Science

ADHD in Focus: Photographs Turn Diagnosis into Art

ADHD in – Misryoum explores how an artist uses drug-altered Polaroids to visualize ADHD’s “layered” attention and calm-on-medication shift.

A diagnosis of ADHD can be hard to explain in plain language, but one series of altered Polaroid photographs offers a vivid alternative: an inside view.

For Misryoum, the most striking part of the project is how it treats attention as something visual and layered.. The artist Daniel Regan received an ADHD diagnosis last year and began taking lisdexamfetamine soon after.. In his account. medication didn’t just change symptoms. it changed perception. bringing a sense of steadier focus and reducing the mental “noise” he likened to multiple competing streams.

Insight: This kind of visual metaphor matters because it helps people who do not live with ADHD understand how attention can feel fragmented and overlapping, even when daily life looks ordinary from the outside.

Instead of stopping at personal reflection. Regan used a Polaroid camera to photograph himself and the Australian bush while hiking. then submerged the developed images in different ratios of his ADHD medication and water for an extended period.. The process physically distorts the photographs over time, turning everyday scenes into dreamlike compositions.. By working directly with the medication as part of the artistic method. he frames treatment not only as a medical step. but as a creative collaborator.

In a self-portrait. Regan’s form appears wrapped in a delicate. shroud-like texture. an effect that emphasizes fragility and being held.. In other images. greenery becomes chaotic and crowded. with bubble-like forms and vivid color shifts that echo his description of symptoms as “dials and sliders” pulled too far.. The results are not literal illustrations of ADHD, but interpretations that aim to capture emotional and perceptual character.

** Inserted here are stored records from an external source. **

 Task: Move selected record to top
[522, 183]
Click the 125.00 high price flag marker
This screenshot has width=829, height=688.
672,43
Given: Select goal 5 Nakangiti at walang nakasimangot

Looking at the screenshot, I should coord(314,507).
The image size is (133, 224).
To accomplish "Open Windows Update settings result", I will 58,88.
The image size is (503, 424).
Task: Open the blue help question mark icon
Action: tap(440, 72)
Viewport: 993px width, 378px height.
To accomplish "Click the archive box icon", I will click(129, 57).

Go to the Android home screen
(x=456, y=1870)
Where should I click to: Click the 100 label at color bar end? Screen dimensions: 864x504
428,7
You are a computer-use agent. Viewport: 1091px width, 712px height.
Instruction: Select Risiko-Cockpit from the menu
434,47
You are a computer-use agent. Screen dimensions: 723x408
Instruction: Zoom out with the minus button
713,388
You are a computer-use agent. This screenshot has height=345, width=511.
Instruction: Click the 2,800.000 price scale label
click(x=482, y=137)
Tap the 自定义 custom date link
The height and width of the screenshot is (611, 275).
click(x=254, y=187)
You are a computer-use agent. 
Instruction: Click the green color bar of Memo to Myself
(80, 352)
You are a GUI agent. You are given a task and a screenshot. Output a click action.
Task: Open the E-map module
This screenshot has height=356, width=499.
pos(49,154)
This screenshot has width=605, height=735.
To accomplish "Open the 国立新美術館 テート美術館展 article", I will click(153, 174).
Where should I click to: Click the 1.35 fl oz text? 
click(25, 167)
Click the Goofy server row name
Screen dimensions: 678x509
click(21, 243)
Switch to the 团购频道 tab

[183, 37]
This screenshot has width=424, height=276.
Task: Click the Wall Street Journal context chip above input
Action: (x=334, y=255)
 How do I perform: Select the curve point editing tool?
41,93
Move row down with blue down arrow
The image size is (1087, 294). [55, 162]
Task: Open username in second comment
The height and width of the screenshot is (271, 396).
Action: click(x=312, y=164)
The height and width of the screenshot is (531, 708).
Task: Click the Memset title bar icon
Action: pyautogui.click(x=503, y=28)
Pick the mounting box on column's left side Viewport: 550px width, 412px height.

Insight: Even without measuring anything, turning lived experience into form can broaden public understanding, especially around conditions often reduced to stereotypes rather than personal reality.

Regan’s series is titled “C15H25N3O,” using the molecular formula associated with the medication.. One of the images that began as a self-portrait is transformed into a striking blue scene with an almost biological look. underscoring the idea that changing chemicals inside the body can reshape what the mind receives from the world.

Nature remains present. even after distortion. but it does so in a new language of luminous yellows. greens. and layered silhouettes.. The emotional undertone deepens in the final images, which also connect back to family memory.. For Regan. the altered photographs become a way to revisit questions about how earlier difficulties might be understood through the lens of a later diagnosis.

Insight: Artistic projects like this can complement scientific and clinical conversations by translating complex experiences into something people can see, feel, and discuss, which is often the first step toward better empathy and more informed dialogue.

The works are set to be exhibited at Bethlem Gallery in London as part of “(be)longing” between 22 April and 11 July 2026, placing personal perception and public awareness in the same frame.